■ **Exercise instructions**:
However many lines the data holds, transcribe them all exactly.

*** Data for this task Section Begins ***

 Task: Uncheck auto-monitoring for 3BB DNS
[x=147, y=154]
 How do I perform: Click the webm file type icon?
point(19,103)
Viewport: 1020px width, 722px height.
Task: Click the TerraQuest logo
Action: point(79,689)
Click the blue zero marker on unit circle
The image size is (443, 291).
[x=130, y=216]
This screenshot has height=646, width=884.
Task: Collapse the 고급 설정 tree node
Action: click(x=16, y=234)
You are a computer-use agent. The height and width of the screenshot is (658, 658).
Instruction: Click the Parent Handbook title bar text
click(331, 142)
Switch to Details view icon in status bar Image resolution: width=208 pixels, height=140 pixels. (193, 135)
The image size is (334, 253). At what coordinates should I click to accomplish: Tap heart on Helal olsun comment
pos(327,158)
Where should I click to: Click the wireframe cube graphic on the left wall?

*** Data for this task Section Ends ***

■ **Response below**:
 Task: Uncheck auto-monitoring for 3BB DNS
[x=147, y=154]
 How do I perform: Click the webm file type icon?
point(19,103)
Viewport: 1020px width, 722px height.
Task: Click the TerraQuest logo
Action: point(79,689)
Click the blue zero marker on unit circle
The image size is (443, 291).
[x=130, y=216]
This screenshot has height=646, width=884.
Task: Collapse the 고급 설정 tree node
Action: click(x=16, y=234)
You are a computer-use agent. The height and width of the screenshot is (658, 658).
Instruction: Click the Parent Handbook title bar text
click(331, 142)
Switch to Details view icon in status bar Image resolution: width=208 pixels, height=140 pixels. (193, 135)
The image size is (334, 253). At what coordinates should I click to accomplish: Tap heart on Helal olsun comment
pos(327,158)
Where should I click to: Click the wireframe cube graphic on the left wall?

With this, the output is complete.